First, there are a lot of people at the rallies. In each of the three cities, the candidate from Kiev holds huge meetings: the local equivalent of the Maidan full to bursting, crowds as far as you can see, flags and banners. I am not counting, but there are tens of thousands of men and women who took the trouble to come hear a Ukrainian patriot. And from what a distance they came! In Kryvyi Rih, which stretches over several dozen kilometers along mineral deposits and mine sites, it is said, not without pride, that the city is the longest in Europe—and equipped accordingly with the longest tramway line in the world.

Moreover, the people are happy to be there. Sooty faces from the flooded pits along the banks of the Inhoulets, workers worn thin from tending the metallurgical complex at Dniprovskiy, toothless men in their 50s whose life expectancy is not even 60—they cheer the candidate. What am I saying? They give him an ovation. And though they applaud in response to promises of better working conditions, wages in line with those that he pays workers in his own companies, and decent pensions, and cheer even more loudly when he evokes the suffering of this region bled white by wars, revolution, and counter-revolution, by the Holodomor and the Nazi occupation, they also respond, no more and no less than in Kiev, when he declares his determination to defeat corruption and bring transparency, to replace gangster government with the rule of law.
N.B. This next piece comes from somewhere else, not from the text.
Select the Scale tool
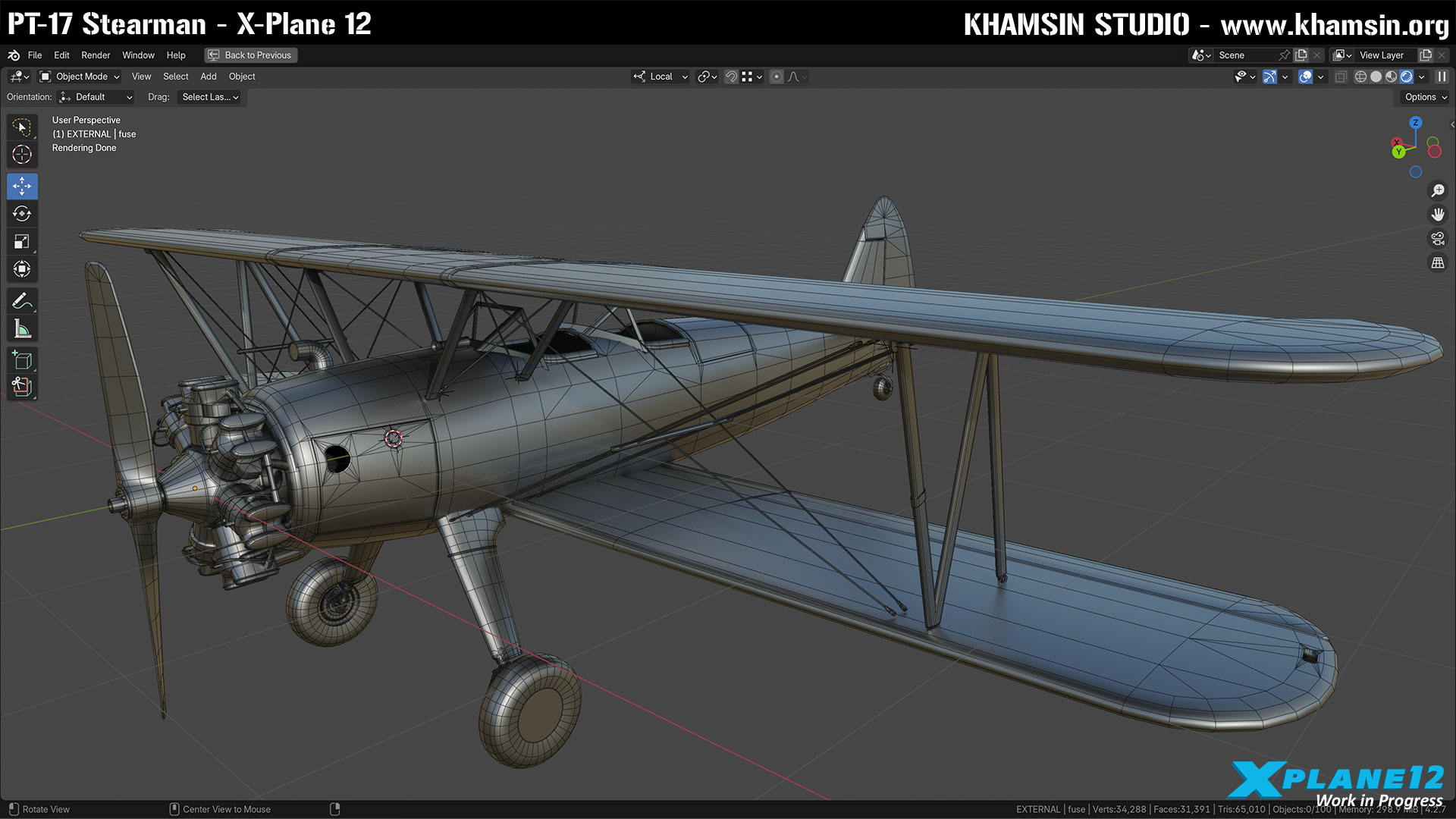Viewport: 1456px width, 819px height. 22,241
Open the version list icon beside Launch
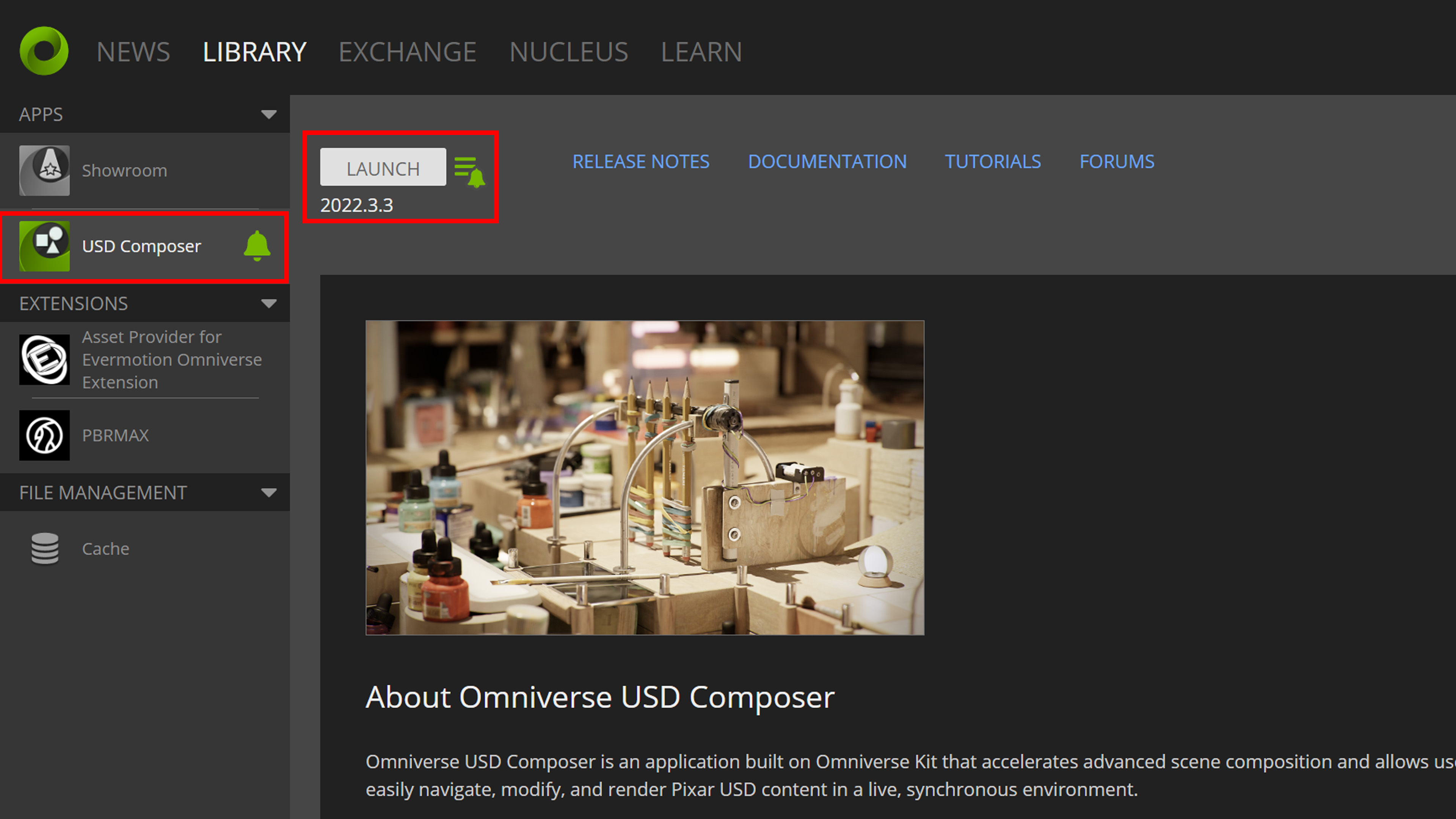This screenshot has height=819, width=1456. click(469, 171)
Even more encouraging and surprising in these lands over which hovers the shadow of the old Cossack kingdoms, in these devastated cities that, like Dnipropetrovsk, still pride themselves for having been the site of the factories that produced the Soviet Union’s first intercontinental ballistic missiles, Petro Poroshenko succeeds in making himself heard when, after declaring his intention to protect the rights of minorities, including the right to their language, he affirms his non-negotiable commitment to the crucible of nationhood that is the Ukrainian language. When he says, “There are no western Ukrainians or eastern Ukrainians; there are no Russian-speaking Ukrainians or Ukrainian-speaking Ukrainians—there is only one Ukraine, whole and indivisible,” I have the impression, for a fleeting moment, of hearing a great American proclaim, for the first time a decade ago, “There are no red states or blue states, just the United States.”

As for the people themselves, those that I had the chance to interview, some have been swayed while others are more skeptical and will remain loyal, they tell me, to the party of the home regions of former President Viktor Yanukovych. But all agree on two points.

First, the desire to vote. The corresponding fear being, of course, the risk of having their heads bashed by thugs who have come over from Russia to block the election. But there is a strong resolve to vote despite the risk, a fierce determination to vanquish the Vandals. And the hope of seeing the hundreds of observers dispatched by the international community finally begin to do their jobs and to dispel those who try to intimidate voters.

And second, the firm intention to remain part of Ukraine, whatever happens. We want to be better treated here, they say. We cannot stand any more of this poverty and desolation. We want a decentralized government that will give us more freedom to manage our own affairs. But decentralized does not mean federation. Don’t count on us to fall into the trap set by Mr. Putin when he urges a “federalism” that is nothing more than the dissolution of Ukraine.

A far cry from the terrible picture painted by Western opinion leaders.

Russian-speaking Ukraine is much more Ukrainian than those who are looking for reasons, good or bad, to yield to Putinism would have us believe.

The message of the rallies—is it really necessary to spell it out?—is aimed at those cynics, indeed at us—that is, at all the potential victims of a semantic war on which, as usual, everything will turn.

No to the phony federalism that is just a polite way of neutering the country in preparation for returning it, sooner or later, to the Russian dictatorial fold.

And yes to an electoral process that, in strengthening Ukraine, will also strengthen Europe—a process for which the great democracies must therefore stand as guarantors and guardians.